▸ PASSAGE:
A new baby can feel as fragile as glass even to its parents. We can often feel intimidated in the hospital that nurses can handle our baby with much more confidence than we feel ourselves. Simply trying to put a small arm through a singlet hole can feel like threading a delicate piece of cotton through a needle!
So many ‘what ifs’ can run through our mind. ‘What if I forget I have a baby?’ ‘What if the bath water is too hot?’ ‘What if I’m doing something wrong?’ ‘What if I don’t feed it enough, too much, not the right way..??!’
It is true that parenting doesn’t come naturally to some people, but it is also true that babies are more resilient than we imagine. Just the fact that it is terrifying to us is a good start. It indicates that we want to be the best carer we can for this new life. Understanding that there will be an adjustment period is the first step.
Get out, get active
If you feel yourself becoming stressed, anxious, over tired or overwhelmed, take a walk. One of the most important pieces of equipment any new parent can have is a quality pram or stroller. Single and twin prams in Australia have cutting edge designs which enhance the experience for both baby and parent; making exercise an enjoyable and often bonding experience.
Walking has been shown to lower anxiety and stress levels. For those suffering Postnatal Depression (PND), exercise can be a strategy to raise serotonin levels and improve the mood. Consider purchasing a cheap step counter and aim for 10,000 steps per day.
Relationship
When it comes to the birth of a new baby and the dramatic effect they can have on the lives of their parents, one topic is rarely discussed, the role of the father. Around five percent of fathers develop postnatal depression and it is often difficult for them to seek help. Many more feel they have been relegated to mere money generators, now superfluous to their partner’s needs.
Admitting that they feel neglected, ignored or resentful due to a new baby can be difficult and feel petty, so many dads keep these feelings to themselves.
Literally overnight, unsuspecting men may find themselves unceremoniously cast to one side as their partners natural instincts kick in and the newborn becomes the mothers new focus of love, adoration and attention.

▸ SOURCE DATA:
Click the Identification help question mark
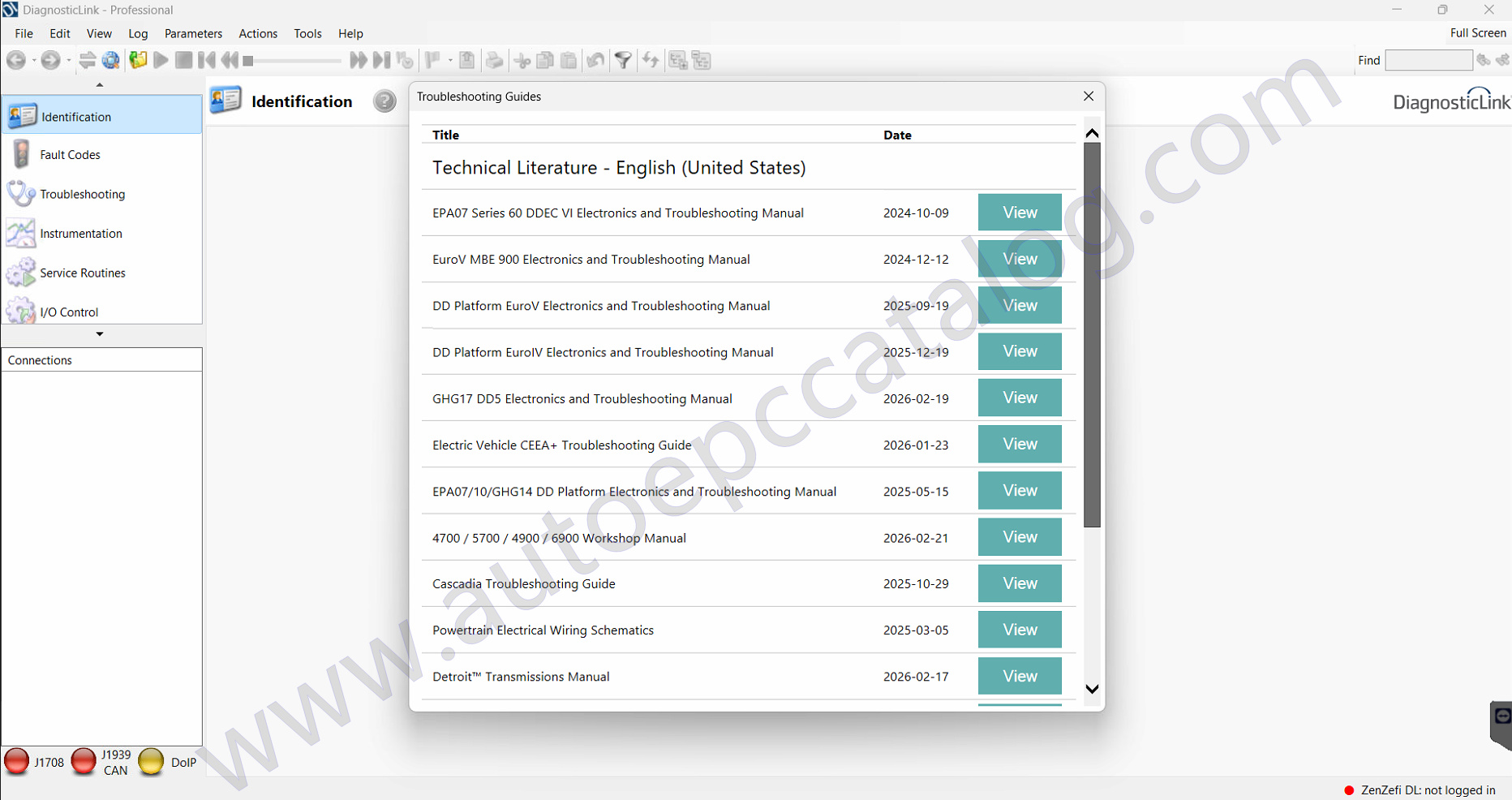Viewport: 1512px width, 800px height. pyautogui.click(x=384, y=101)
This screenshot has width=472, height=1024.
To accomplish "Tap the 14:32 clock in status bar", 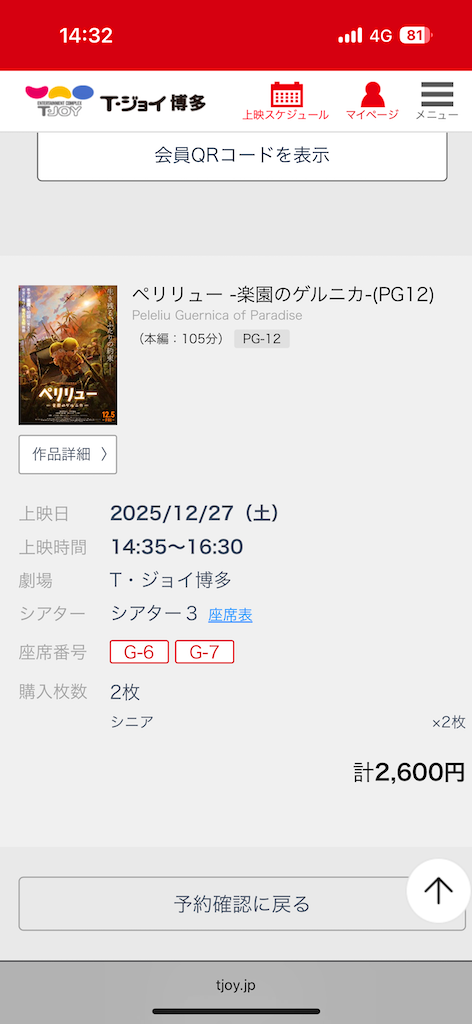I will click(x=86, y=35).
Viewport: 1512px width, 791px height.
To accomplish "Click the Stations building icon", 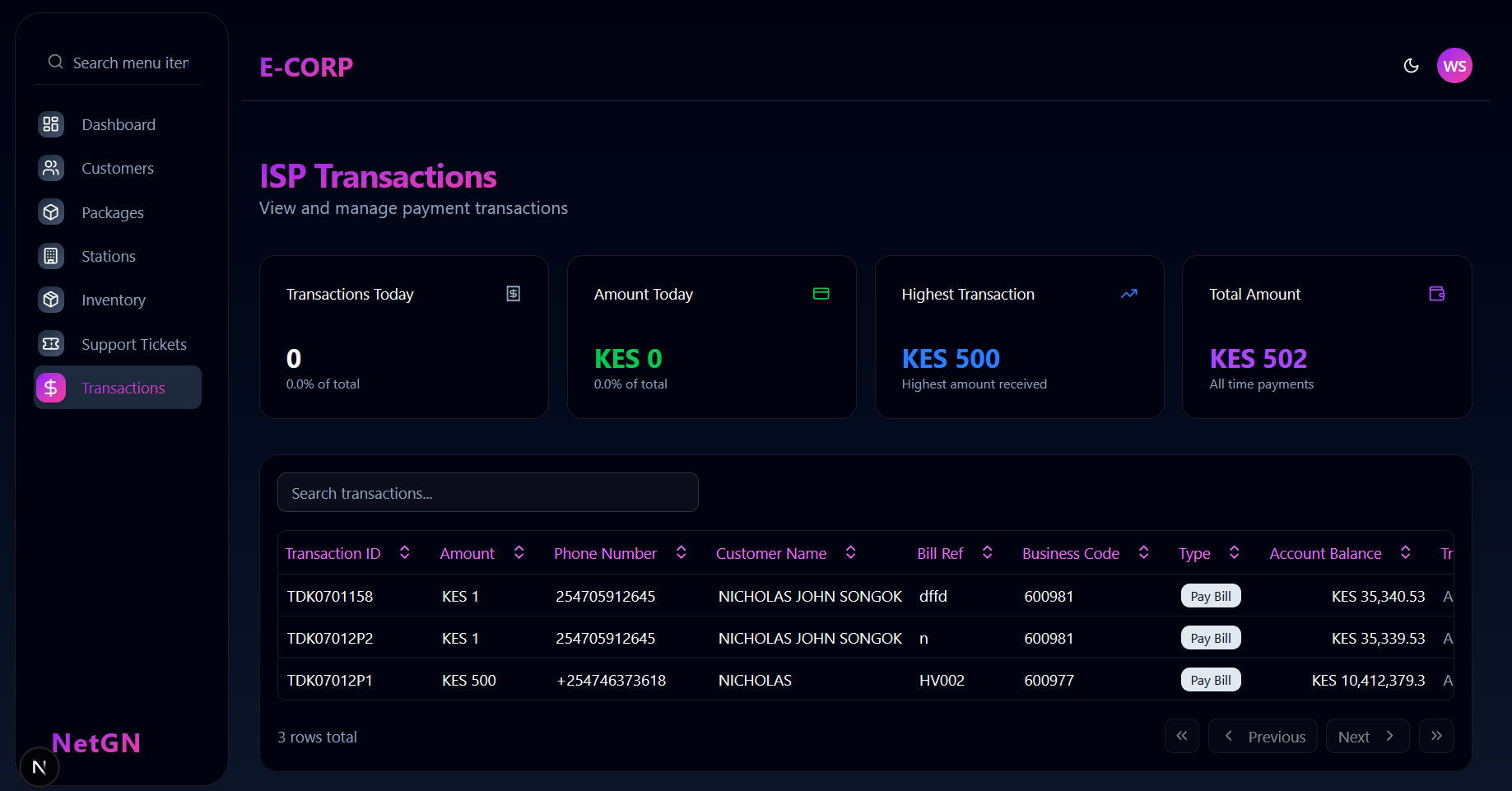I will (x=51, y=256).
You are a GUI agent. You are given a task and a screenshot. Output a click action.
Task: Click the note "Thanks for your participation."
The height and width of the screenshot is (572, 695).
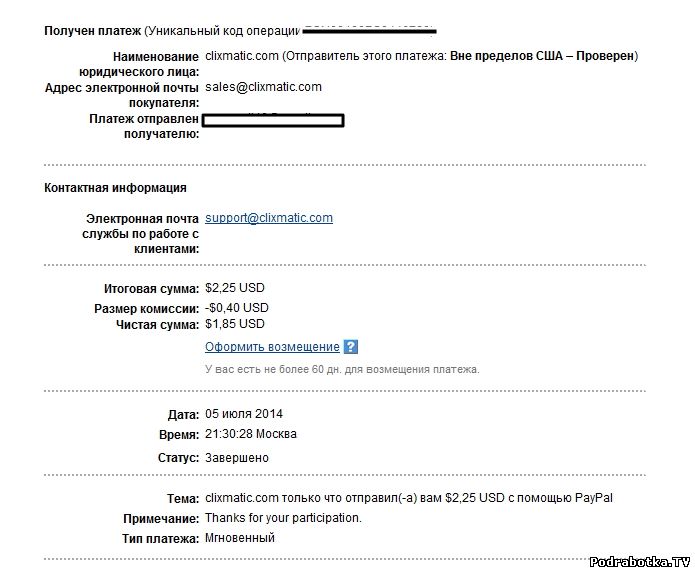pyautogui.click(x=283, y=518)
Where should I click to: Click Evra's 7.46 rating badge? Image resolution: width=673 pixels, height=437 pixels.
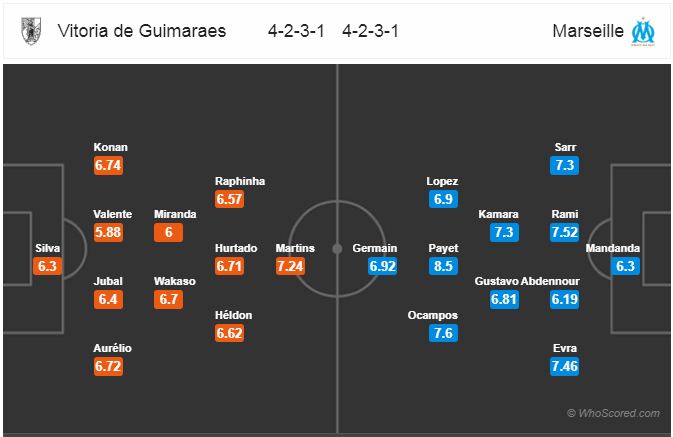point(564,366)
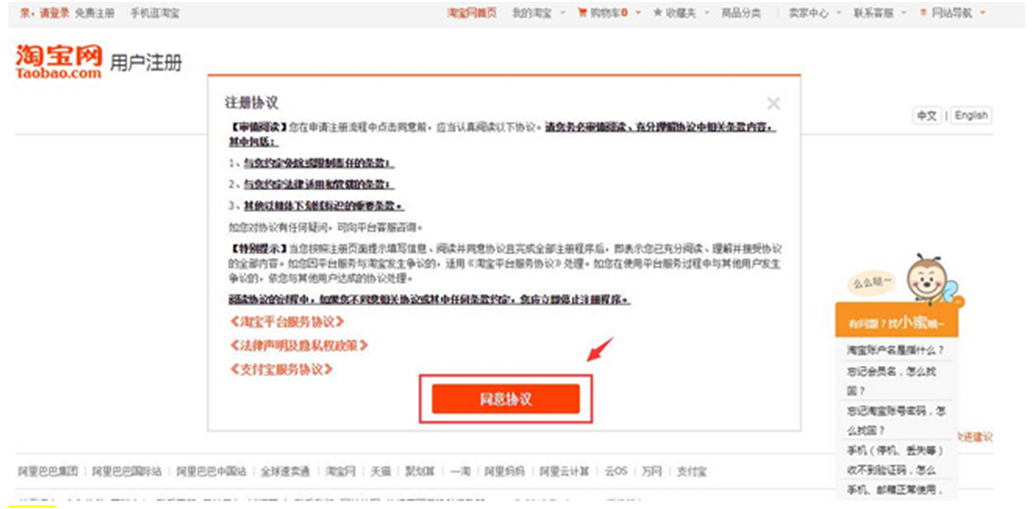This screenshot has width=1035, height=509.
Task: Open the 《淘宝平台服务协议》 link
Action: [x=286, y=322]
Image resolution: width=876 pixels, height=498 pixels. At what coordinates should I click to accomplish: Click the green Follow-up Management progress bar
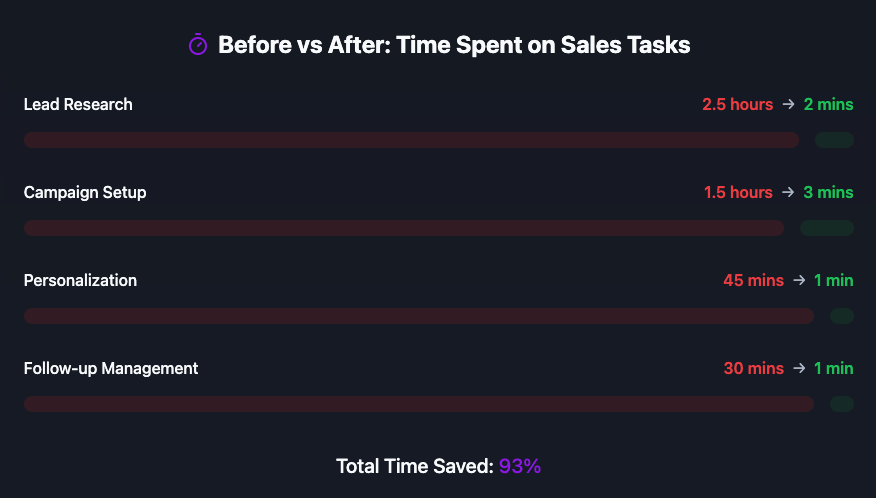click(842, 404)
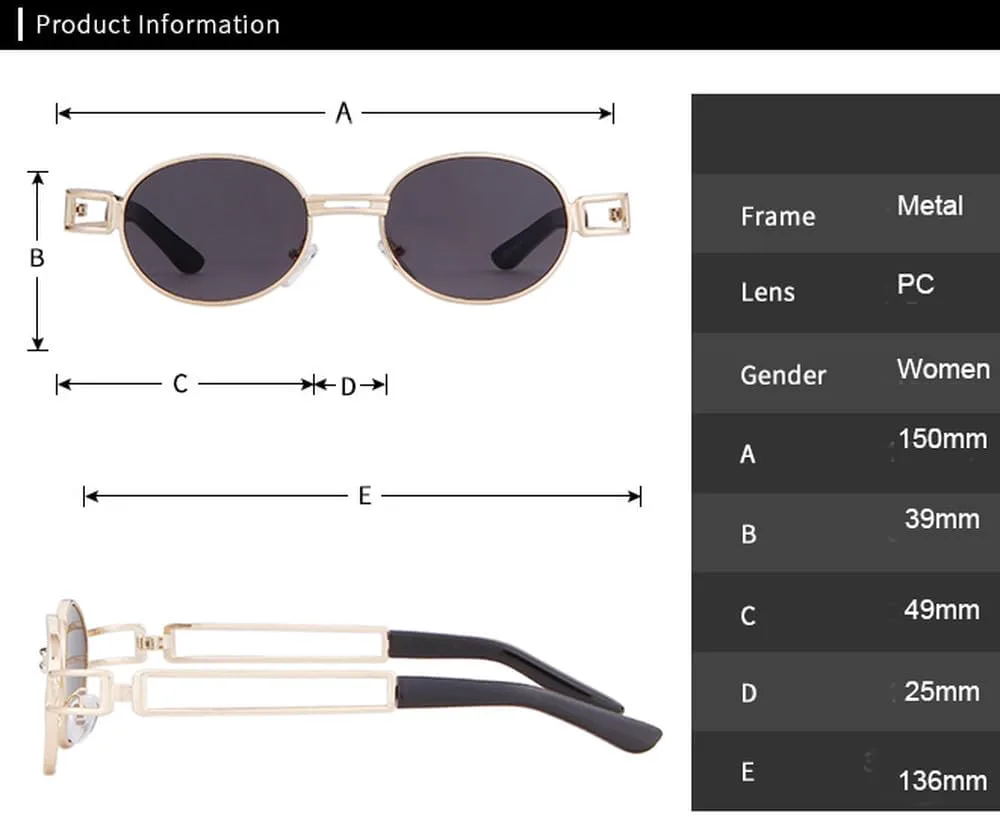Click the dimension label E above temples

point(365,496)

▸ ASSIGNED TASK 1: According to the passage about caring for a new baby, why is feeling terrified of looking after a newborn "a good start"? Answer in one to three sentences.
▸ ASSIGNED TASK 2: Continue the passage about caring for a new baby from its last sentence.
The items have nothing to do with the passage about caring for a new baby.

▸ TASK RESPONSE 1: That fear is a good start because it shows that we want to be the best carer we can for this new life.

▸ TASK RESPONSE 2:
Many first time fathers are at first bewildered by this phenomenon and then resentful. It can be a very confusing time as most feel a strong love for their infant but feel excluded from their partners affections and it can be a difficult period of adjustment.
Simply knowing that their feelings are valid and natural can be a great relief for first time dads. It can also be a comfort to understand why this shift in their partners affections has occurred and that it only temporary.
Instinct and survival – understanding the maternal instinct
The early days in a romance, the days before babies and money worries, can feel like there are only two of you in the world. The introduction of a baby into that close knit relationship, in theory, should be icing on an already beautiful cake.
Unfortunately, Mother Nature has created many women with a mothering instinct which overrides every other drive. This adaption is a necessary evolution to enable the survival of the human race.
According to IFLScience, the birth of a newborn changes a mother’s brain for two years. This maternal instinct is a crucial response which ensures that the infant is nurtured and protected during their most vulnerable stage of life.
Every life change, be it moving home, changing careers or the birth of a new baby, will require a period of adjustment. By preparing yourself and your relationship ahead of time, you can future proof it, to weather the coming upheaval – coming out stronger and happier at the other end.